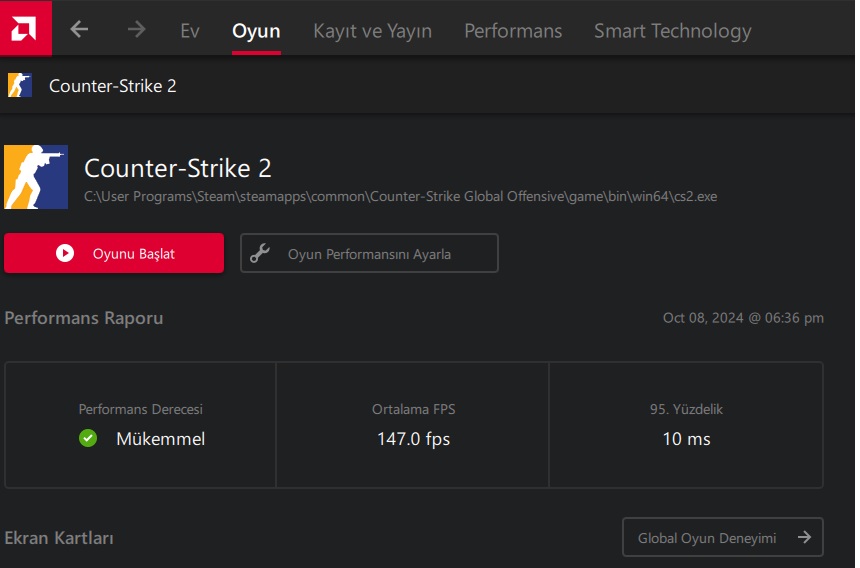Screen dimensions: 860x568
Task: Click the small Counter-Strike 2 breadcrumb icon
Action: point(20,85)
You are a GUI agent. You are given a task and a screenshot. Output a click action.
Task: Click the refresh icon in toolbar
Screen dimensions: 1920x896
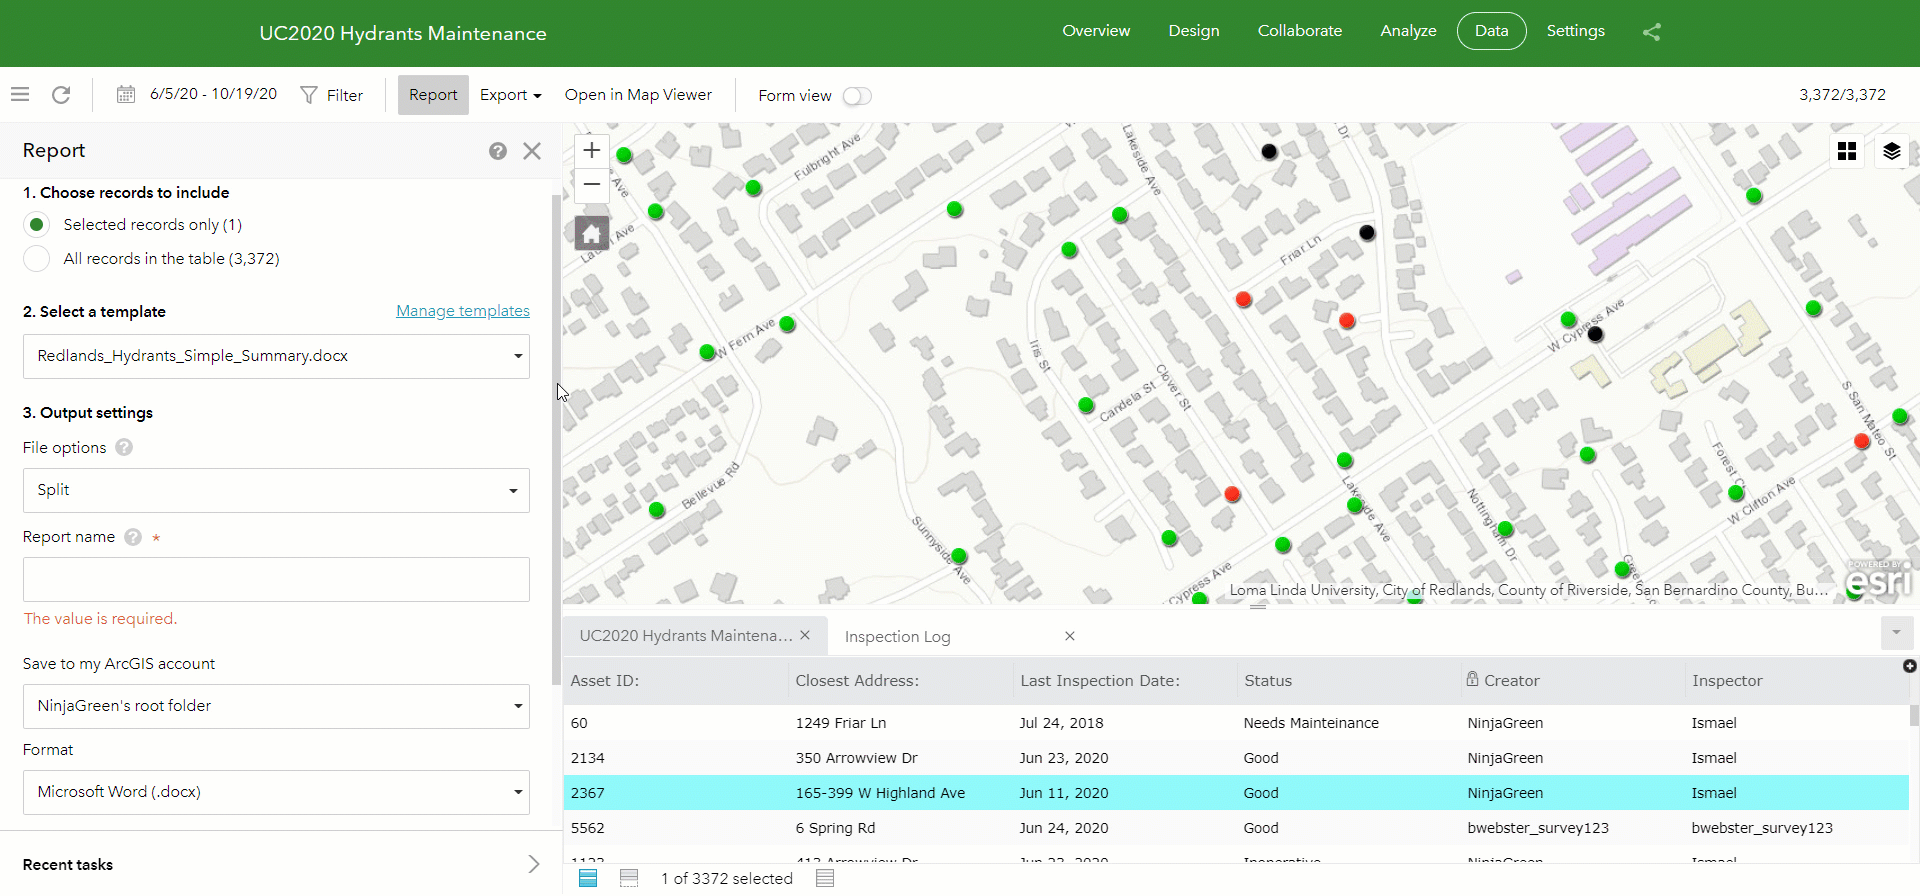61,95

_ _ _

**EXERCISE**
Please retype exactly the lines from the one containing "You are a GUI" to the last line of the records above, both included, without any pictures.

**PROBLEM SOLUTION**
You are a GUI agent. You are given a task and a screenshot. Output a click action.
Task: Click the refresh icon in toolbar
Screen dimensions: 1920x896
61,95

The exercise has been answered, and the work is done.